---------- Data for the task
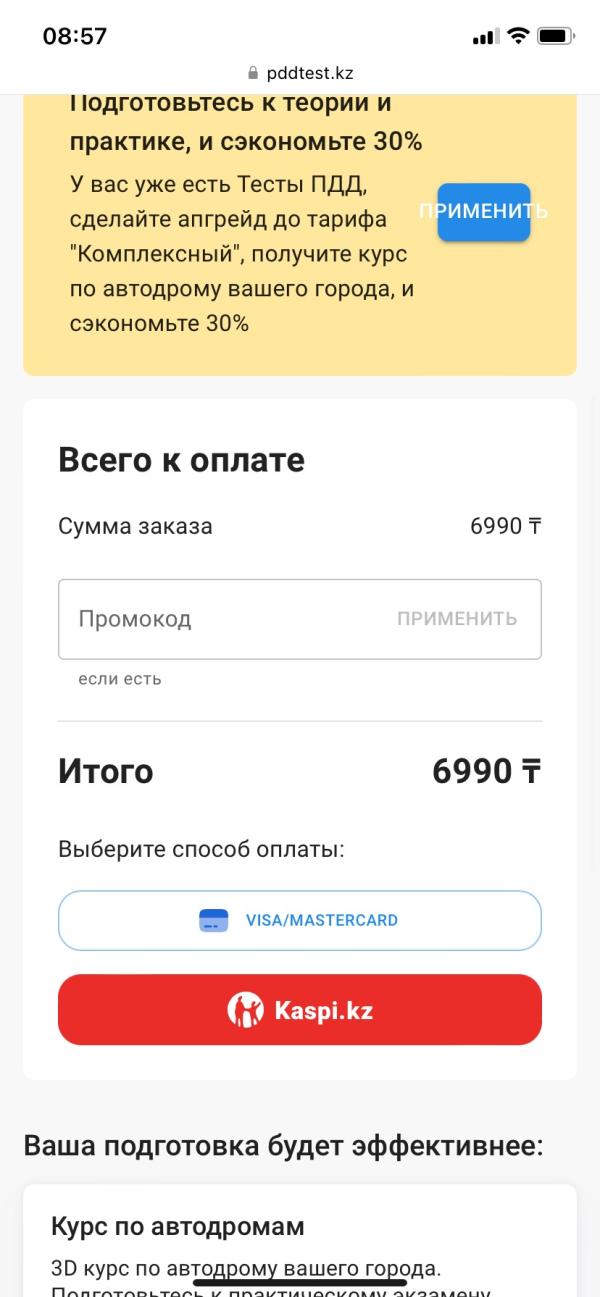The height and width of the screenshot is (1297, 600).
Task: Apply the promo code with grey ПРИМЕНИТЬ
Action: point(457,619)
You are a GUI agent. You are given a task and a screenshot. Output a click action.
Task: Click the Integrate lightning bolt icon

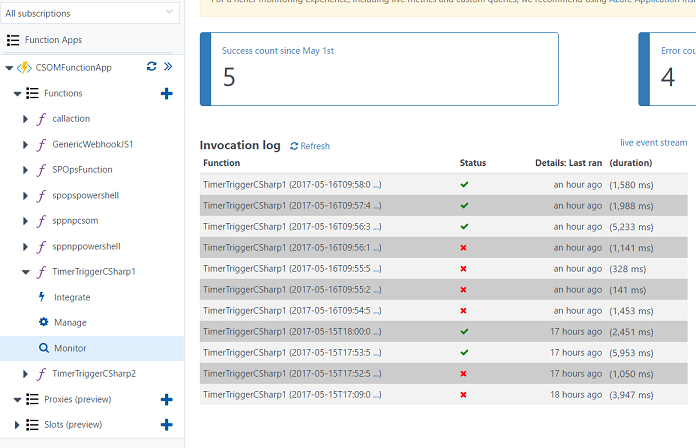click(43, 297)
--------------------
Task brief> Every line between the one containing "You are a GUI" and the end of the listing, both included, needs to be retyped exactly, minus the pictures.

Completed task>
You are a GUI agent. You are given a task and a screenshot. Output a click action.
Task: Click the Integrate lightning bolt icon

click(43, 297)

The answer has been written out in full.